• PROVIDED MATERIAL
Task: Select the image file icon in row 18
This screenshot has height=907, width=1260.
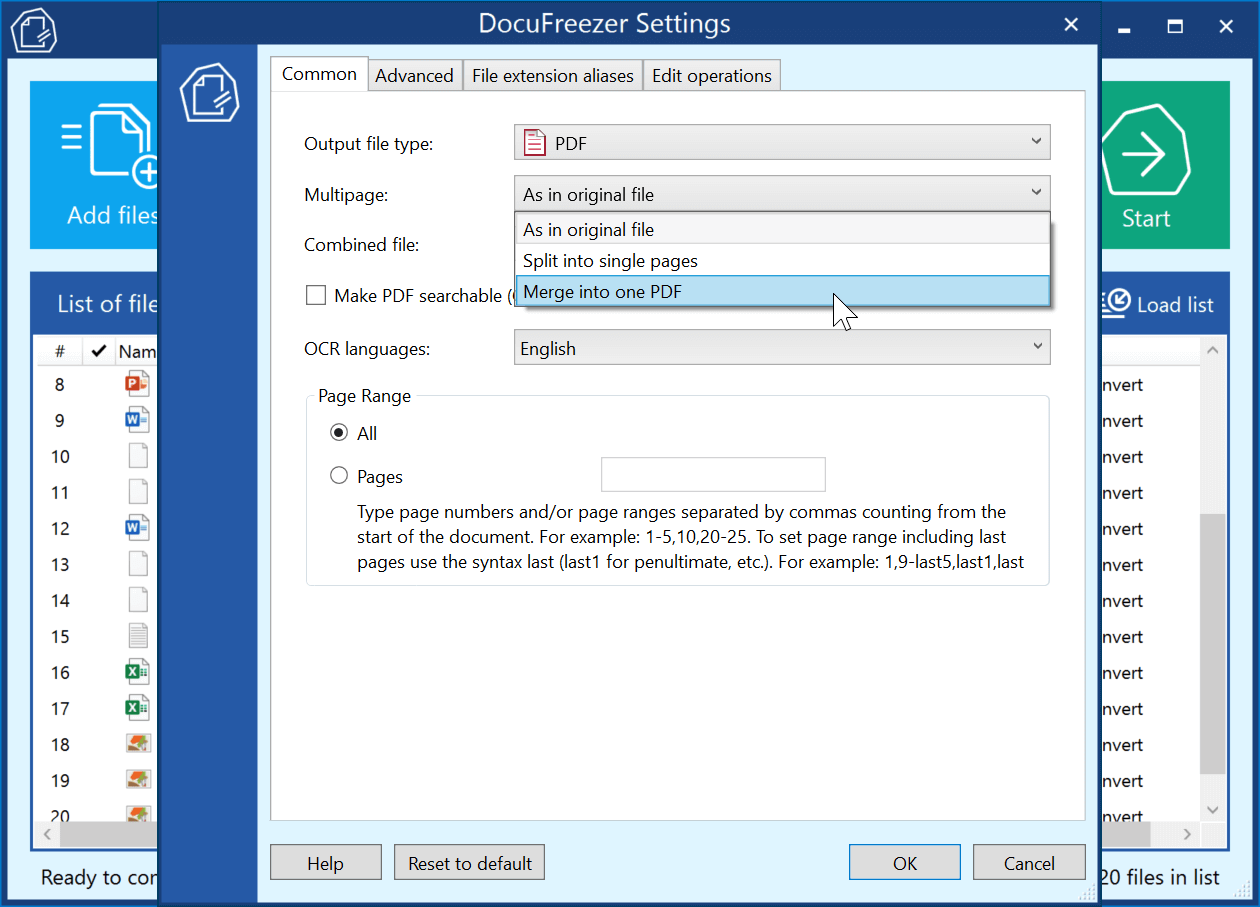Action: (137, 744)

--

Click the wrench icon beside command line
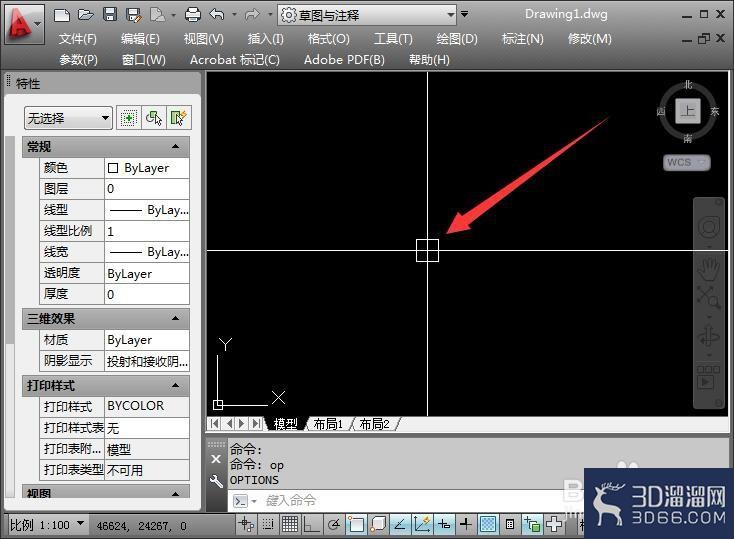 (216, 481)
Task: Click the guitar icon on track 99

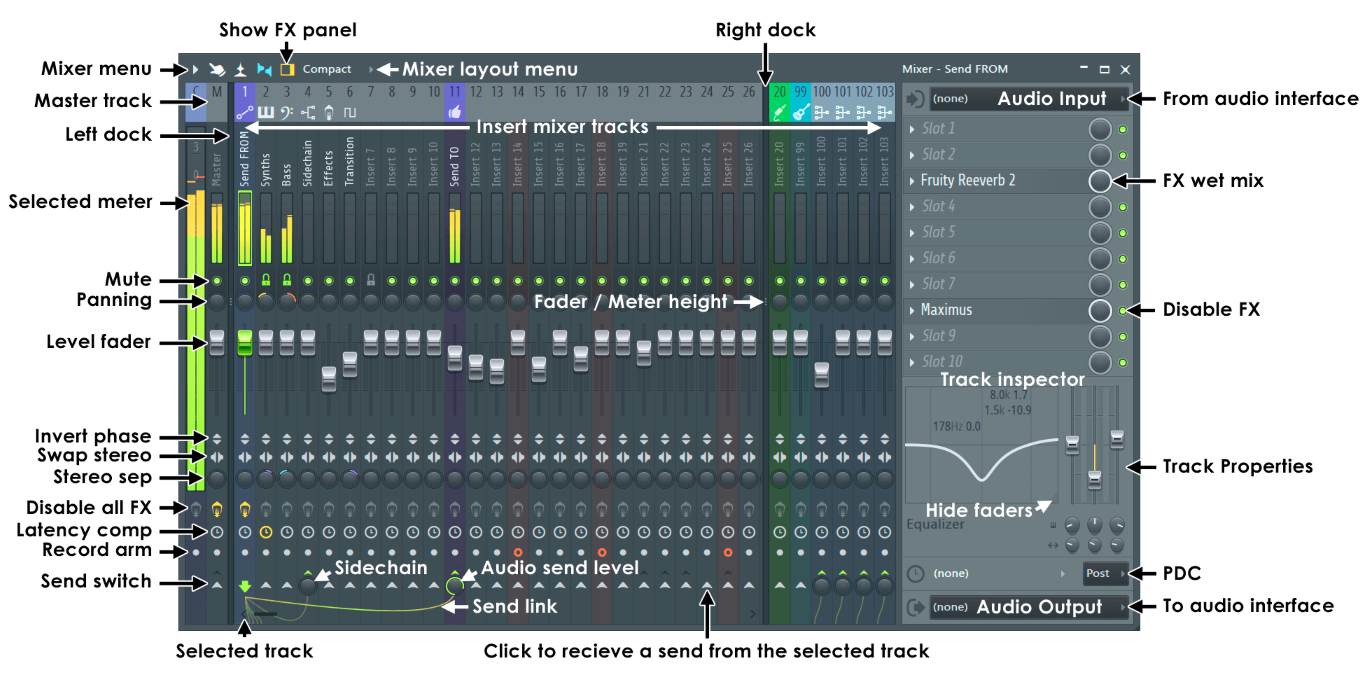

• WORK INSTRUCTIONS
Rewrite the listing between the lines holding "Task: Select the image file icon in row 18" and "Action: (137, 744)", inclusive, multiplying each answer coordinate by 0.6 and rounding to whole numbers with halves rounded up. Keep all other text unchanged and leave out the pictures.

• TASK RESULT
Task: Select the image file icon in row 18
This screenshot has height=907, width=1260.
Action: (82, 446)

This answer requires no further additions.